Elena fumbled with the satchel as she scrambled down the ladder, running as much from her mother’s words as her warning. She didn’t want the curse, whatever the mystical power was. She didn’t want to flee, either. But her mama’s fear stole into her heart, clutching at it, forcing her to run.
Keep to the woods.
She did, cringing as twigs and underbrush snapped beneath the worn soles of her old boots. She had run for so long her lungs burned and sweat dried on her skin, both heating and chilling her. She’d gone a long way before turning and looking back toward her house.
She knew she’d gone too far, too deep into the woods to see it clearly with her eyes. So, like Mama, she must have seen it with her mind. The fire.
Burning.
The woman in the middle of it, screaming, crying out for God to forgive them. Pain tore at Elena, burning, crippling. She dropped to her knees, clutching her arms around her middle, trying to hold in the agony. Trying to shut out the image in her head. She crouched there for a long while, her mama’s screams ringing in her ears.
Run, child. Her mother’s words sounded in her head. Keep running.
She forced herself up, staggering on her weakened legs, turning away from all that she’d known, all that she’d loved.
Behind her, brush rustled, the blackness shattered by the glow of a lantern. Oh, God, they’d found her already.
The glow fell across her face and that of the boy who held the lantern. Thomas McGregor. He wasn’t much older than she, but he’d gone to work with his father and uncles, leaving his mother, sister, aunt and cousins behind…to burn alive.
As they’d burned her mother. “No…”
“I was sent to find you. To bring you back,” he said, his voice choked as tears ran down his face. Tears for his family or for her?
Her mother had seen this, had tried to fight this fate for her daughter, the same fate that had just taken her life.
“You hate me?” she asked.
He shook his head, and something flickered in his eyes with the lantern light.
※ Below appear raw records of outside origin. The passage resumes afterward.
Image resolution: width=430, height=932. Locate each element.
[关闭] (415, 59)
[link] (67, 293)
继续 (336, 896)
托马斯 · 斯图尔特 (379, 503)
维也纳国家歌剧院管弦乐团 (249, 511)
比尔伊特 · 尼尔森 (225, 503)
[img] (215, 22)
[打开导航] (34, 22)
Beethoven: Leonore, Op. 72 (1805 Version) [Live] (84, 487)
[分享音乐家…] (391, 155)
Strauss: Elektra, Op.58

Something she had seen before when she’d caught him staring at her. “No, Elena.”
“But you wish me harm? I had nothing to do with your loss.” Nor did her mother, but they had killed her. Smoke swept into the woods, too far from the fire to be real, and in the middle of the haze hovered a woman. Elena’s mother.
“I have to bring you back,” Thomas said, his hand trembling as he reached for her, his fingers closing over her arm.
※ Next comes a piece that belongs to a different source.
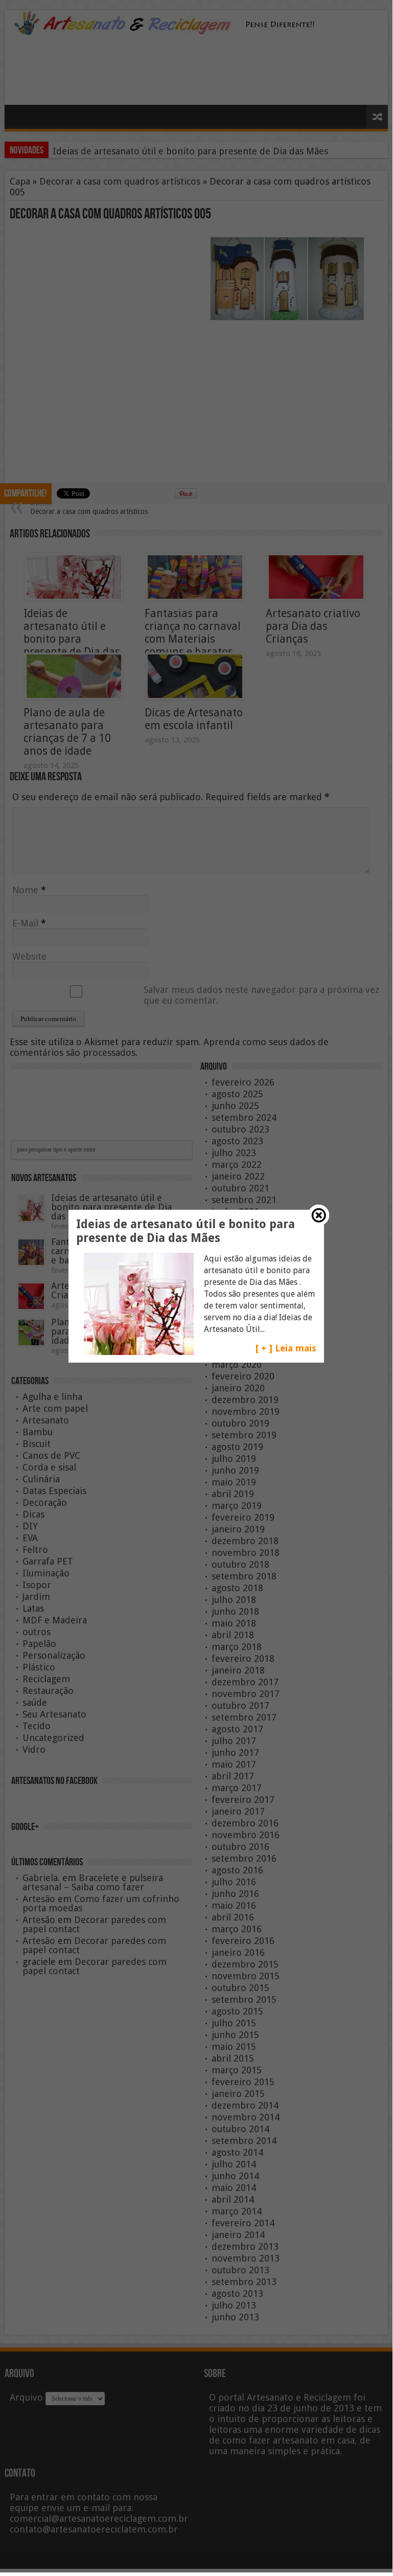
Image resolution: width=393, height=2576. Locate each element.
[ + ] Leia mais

The charms will keep you safe.
Had her mother’s ghost spoken or was it only Elena’s memory? Regardless, she reached in the pocket of her cape, clutching the satchel tight. Heat emanated through the thick velvet, warming her palm. As if she’d stepped into Thomas’s mind, she read his thoughts and saw the daydreams he had had of the two of them. “Thomas, you do not wish me harm.”
“But Papa…”
Other memories played through Elena’s mind, her mother’s memories. She shuddered, reeling under the impact of knowledge she was too young to understand. “Your papa is a bad man,” she whispered. “Come with me, Thomas. We will run together.”
He shook his head. “He would find us. He would kill us both.”
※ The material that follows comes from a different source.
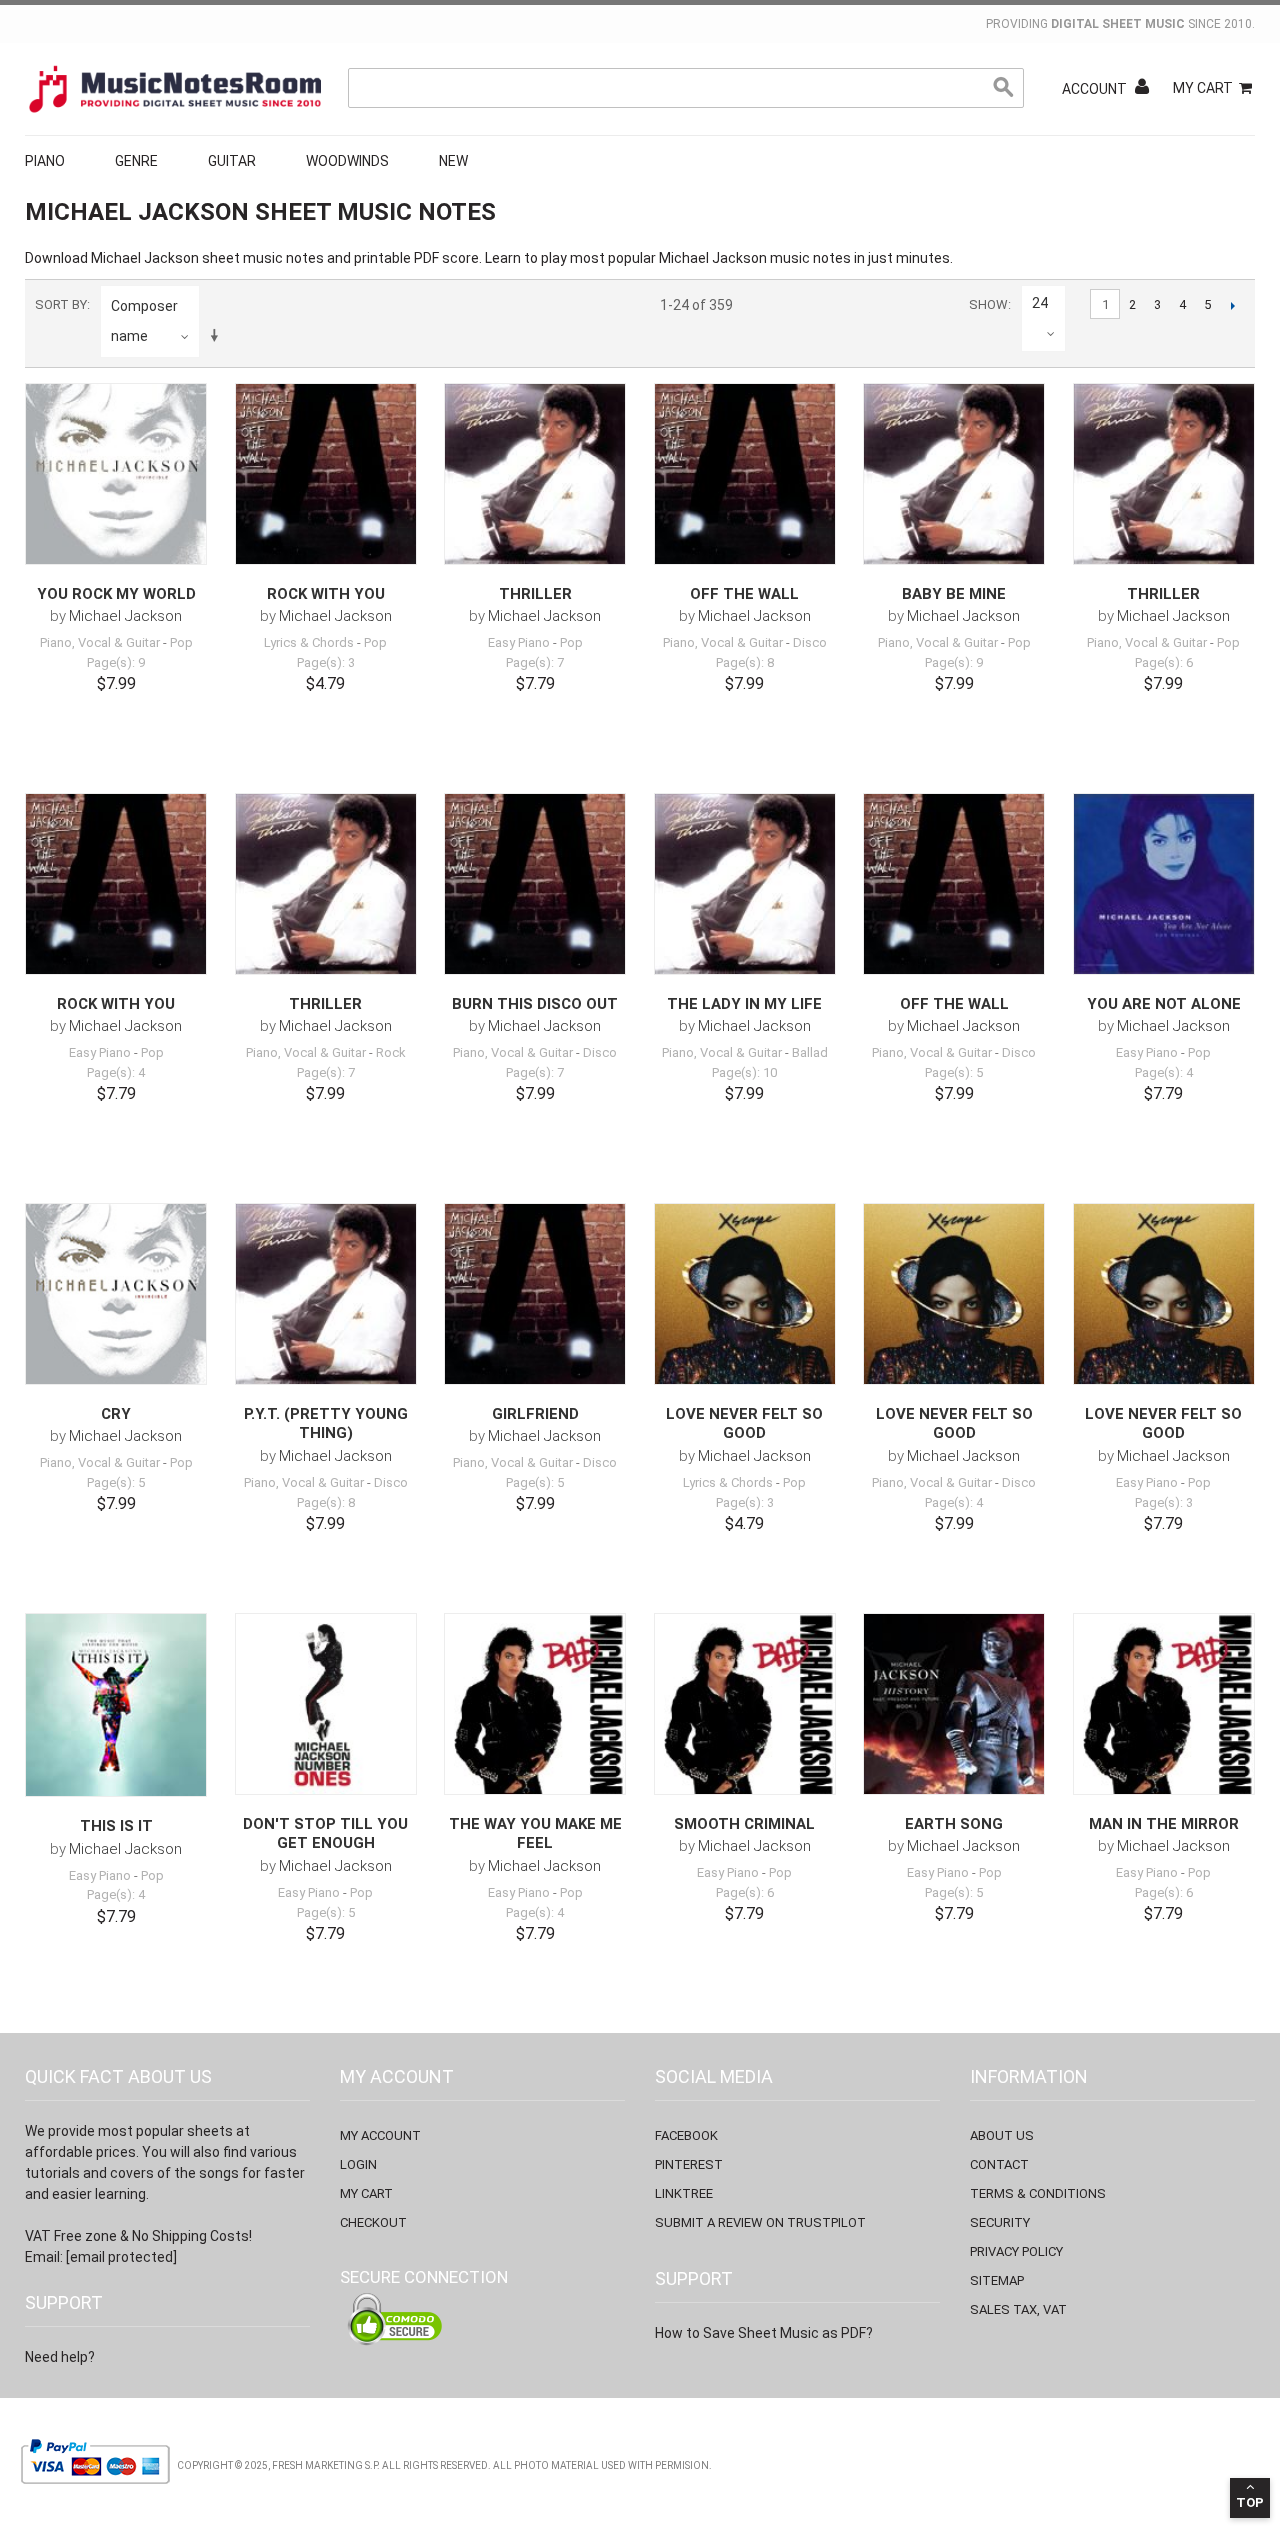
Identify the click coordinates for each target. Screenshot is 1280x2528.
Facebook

Because of what she’d seen, she knew he spoke the truth. Eli McGregor would kill anyone who got between him and what he wanted.
“Thomas, please…”
His fingers tightened on her arm as if he were about to drag her off. Elena clutched the satchel so closely, the jagged little metal pieces cut her palm through the velvet.
He shuddered as if a great battle waged inside of him. “I cannot give you to him. Go, Elena. You are lost to me.” But when she turned to leave, he caught her hand as her mother had, trembling as he pressed something against her bloody palm. “Take my mother’s locket.”
To remember him? To remember what his family had done to hers? She would want no reminders. But her fingers closed over the metal, warm from the heat of his skin. She couldn’t refuse. Not when he had spared her life.
“Use it for barter, if need be, to get as far away from here as you can. My father has sworn vengeance on all your mother’s relatives and descendents. He says he will let no witch live.”
“I am not a witch.” She whispered the lie, closing her eyes to the glowing image of her mother’s ghost.
“He will kill you,” Thomas whispered back.
She knew he spoke the truth. Like her mother, she could now see her fate. But unlike her mother, she wouldn’t wait for Eli McGregor to come for her. She turned to leave again, then twirled back, moved closer to Thomas and pressed her lips against his cheek, cold and wet from his tears.
“Godspeed, Elena,” he said as she stepped out of the circle of light from his lantern, shifting into the darkness and the smoke, letting it swallow her as she ran.
This time she wouldn’t stop…she wouldn’t stop until she’d gotten as far away as she could. And even then, she wouldn’t ever stop running….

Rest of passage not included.